Nationalities and gender aside, however, Brazilian Girls have obviously been influenced musically by the country from which they take their name. The sexy bossa nova tones of Bebel Gilberto shine through on some of the more upbeat numbers, and hue the album with a thousand shades of Technicolor brighter than any discothèque and for as many miles away (not to mention decades). Talk To La Bomb also recalls the rather glitzy debut from CSS, a band actually composed of girls from Brazil (and one dude). Ever the glamorous chanteuse that she is, Sciubba proves her seductive vocals are rivaled only by her obstinate sense of fashion (Thank God she’s not tired of being sexy!). The result is a mélange of impossible- not-to-smile-at tunes designed to make you dance.
But where Brazilian Girls opted for genre bending, multilingual excursions into the farthest reaches of what can still be called pop music, Talk To La Bomb tends to play things a little safer. Sciubba still sings in five different languages, and the rhythm is undeniably conducive to shakin’ it, but somewhere through the album you get the sense you’ve heard this formula before, namely in the band’s first outing. The innovation that distinguished Brazilian Girls and caused critics to collectively shout “Oui!” has essentially been repackaged and polished up for Talk To La Bomb. Which, for fans of Brazilian Girls, may not be a bad thing in itself. But for those of us who expect reinvention on every go-around (thanks for setting the bar so high, Radiohead!), then disappointment may linger.
The Ric Ocasek produced “Last Call” finds Sciubba at her most schizophrenic singing to date, switching languages throughout the song as the irresistible disco beat thrums along. “Jique” pulses with a menacing buzz while “Never Met A German” accelerates the band into political territory with a sadistically sarcastic bent. Paired with the title track, in which Sciubba remarks “Talk to the bomb/ It’s never been easy,” one gets the sense the band is as tired of unnecessary wars as the rest of us. The calming keyboard tinkling of “Sweatshop” cools things off with a gentle Sea and Cake-ish assortment of dripping synths.
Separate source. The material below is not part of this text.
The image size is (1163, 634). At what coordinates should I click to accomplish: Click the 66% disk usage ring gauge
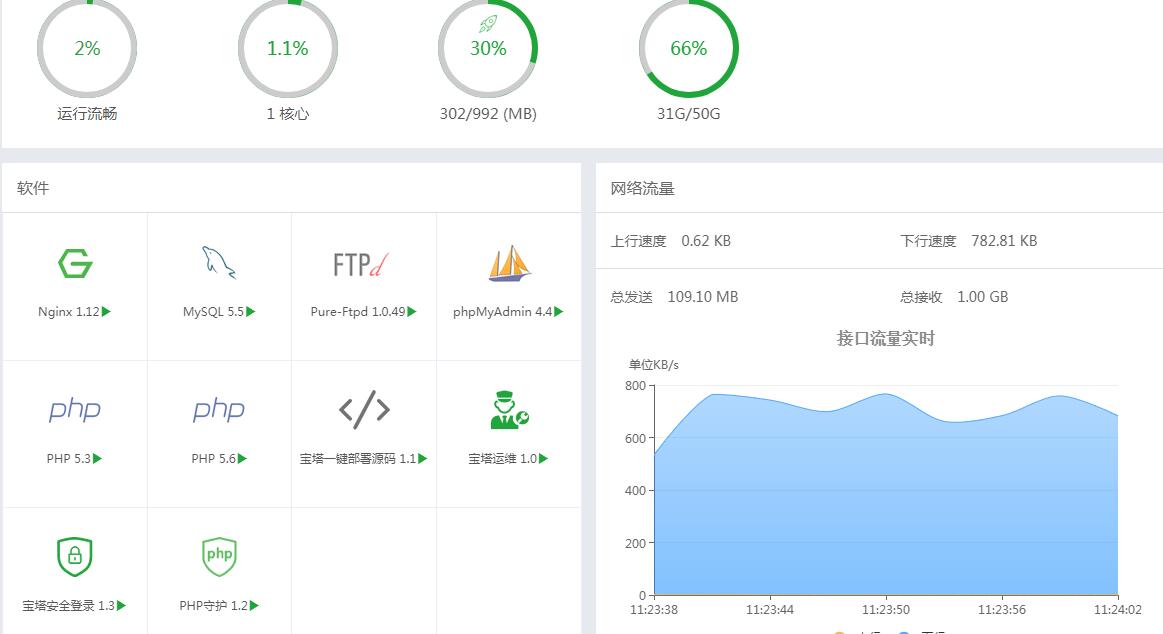click(x=687, y=47)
Brazilian Girls have managed to overcome the sophomore slump, if not in a groundbreaking or earth shattering fashion, then at least in a consistent one. A subtle foray into the realm of social awareness in the lyrics department being the most remarkable sign of musical maturity for the band, and hopefully a taste of things to come in future releases. Maybe all the world really needs now is more politically minded dance music; it’s certainly a genre that only has room to grow.